I don’t know if this information can be used to understand how my implementation differs from the default one. They look really identical to me … I have no idea…

Mmm, it really does point to the number of training steps. When training with Trainer, it should print you that number (and it’s also the upper bound of the progress bar) so you can double-check.

@sgugger The information that the trainer gives me before training are these:

INFO - transformers.trainer -   ***** Running training *****
INFO - transformers.trainer -     Num examples = 13121
INFO - transformers.trainer -     Num Epochs = 4
INFO - transformers.trainer -     Instantaneous batch size per device = 8
INFO - transformers.trainer -     Total train batch size (w. parallel, distributed & accumulation) = 16
INFO - transformers.trainer -     Gradient Accumulation steps = 1
INFO - transformers.trainer -     Total optimization steps = 3284
Epoch:   0% 0/4 [00:00<?, ?it/s]
Iteration:   0% 0/821 [00:00<?, ?it/s]
Iteration:   0% 1/821 [00:00<08:07,  1.68it/s]

After training I find myself among the results the various checkpoints that advance from 750 to 750:
image

No your number of optimization steps is 3284. 750 is just the number of steps between two checkpoints.

1 Like

Oh my god, thank you very much!

But what is the calculation to find that value directly from the code? Because in the code the scheduler and optimizer are instantiated first and then the Trainer.
How do I get that information fo steps before instantiating the Trainer to pass it as a parameter of get_linear_schedule_with_warmup?
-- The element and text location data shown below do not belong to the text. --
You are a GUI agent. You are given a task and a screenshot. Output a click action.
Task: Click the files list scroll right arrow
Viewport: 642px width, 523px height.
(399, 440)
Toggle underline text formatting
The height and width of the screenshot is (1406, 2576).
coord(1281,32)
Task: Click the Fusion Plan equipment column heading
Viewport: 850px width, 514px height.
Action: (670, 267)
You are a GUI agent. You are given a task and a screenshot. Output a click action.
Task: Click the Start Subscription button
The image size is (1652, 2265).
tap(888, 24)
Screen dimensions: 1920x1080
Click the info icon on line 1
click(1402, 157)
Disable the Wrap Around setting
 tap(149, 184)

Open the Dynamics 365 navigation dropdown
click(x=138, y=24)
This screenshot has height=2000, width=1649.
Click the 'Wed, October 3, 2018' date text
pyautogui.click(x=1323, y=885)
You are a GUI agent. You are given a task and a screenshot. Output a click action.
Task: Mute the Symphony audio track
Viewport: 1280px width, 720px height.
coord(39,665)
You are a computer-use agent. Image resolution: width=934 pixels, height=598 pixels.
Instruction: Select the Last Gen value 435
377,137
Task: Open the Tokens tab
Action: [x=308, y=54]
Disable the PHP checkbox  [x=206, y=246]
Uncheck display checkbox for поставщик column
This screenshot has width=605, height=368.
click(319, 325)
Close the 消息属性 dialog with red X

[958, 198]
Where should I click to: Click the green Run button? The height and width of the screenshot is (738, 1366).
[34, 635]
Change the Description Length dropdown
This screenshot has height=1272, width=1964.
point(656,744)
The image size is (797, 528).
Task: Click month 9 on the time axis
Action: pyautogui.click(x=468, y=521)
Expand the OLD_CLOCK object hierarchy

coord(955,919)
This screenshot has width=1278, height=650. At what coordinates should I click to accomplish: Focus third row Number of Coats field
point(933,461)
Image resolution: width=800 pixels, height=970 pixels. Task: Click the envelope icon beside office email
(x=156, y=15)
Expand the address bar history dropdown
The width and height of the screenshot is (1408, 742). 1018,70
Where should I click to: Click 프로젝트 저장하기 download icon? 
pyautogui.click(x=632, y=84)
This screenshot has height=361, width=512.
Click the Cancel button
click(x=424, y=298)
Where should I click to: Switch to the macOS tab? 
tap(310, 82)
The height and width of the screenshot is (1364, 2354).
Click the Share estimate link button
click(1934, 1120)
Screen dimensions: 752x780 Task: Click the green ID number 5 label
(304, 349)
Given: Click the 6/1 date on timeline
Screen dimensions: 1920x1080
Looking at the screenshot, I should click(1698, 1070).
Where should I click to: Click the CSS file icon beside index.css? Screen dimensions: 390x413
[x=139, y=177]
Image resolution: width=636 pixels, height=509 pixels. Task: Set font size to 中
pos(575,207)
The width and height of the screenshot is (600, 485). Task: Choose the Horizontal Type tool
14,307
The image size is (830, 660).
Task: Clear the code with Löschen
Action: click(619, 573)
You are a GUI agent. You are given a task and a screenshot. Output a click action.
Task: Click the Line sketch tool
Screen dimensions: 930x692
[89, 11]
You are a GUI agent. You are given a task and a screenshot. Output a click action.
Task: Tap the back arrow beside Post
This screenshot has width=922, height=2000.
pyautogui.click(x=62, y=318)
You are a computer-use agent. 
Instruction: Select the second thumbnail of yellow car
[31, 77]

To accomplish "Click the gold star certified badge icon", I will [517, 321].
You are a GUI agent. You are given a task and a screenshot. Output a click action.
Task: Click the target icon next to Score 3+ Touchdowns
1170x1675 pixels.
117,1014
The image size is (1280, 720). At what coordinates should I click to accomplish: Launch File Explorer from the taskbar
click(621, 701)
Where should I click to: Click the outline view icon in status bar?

This is the number of epochs you want to train multiplied by the length of your training dataloader then divided by the number of gradient accumulation steps.
The best way to use a custom optimizer/scheduler is to subclass Trainer and override the method create_optimizer_and_scheduler since in this method, you will get the number of training steps as an argument.

1 Like

One more thing to notice is that you’re passing a weight_decay value of 0.0 for both parameter groups in your optimizer. This is harmless (and kinda pointless) when using the default value (which is also 0.0), but otherwise it can certainly lead to different results.

1 Like

Yes, I had noticed this too, but as you rightly said, it is the default value. In any case I will try to modify it to see if it brings any benefit to the model.

Thank you!

Hi, say I want to subclass the optimizer() method of Trainer by adding a new parameter. Then I need to change the method called the optimizer(), which is create_optimizer_and_scheduler(). Then I had to change the behavior of the flow one by one. I thought this is not an ideal way, is there any more elegant way?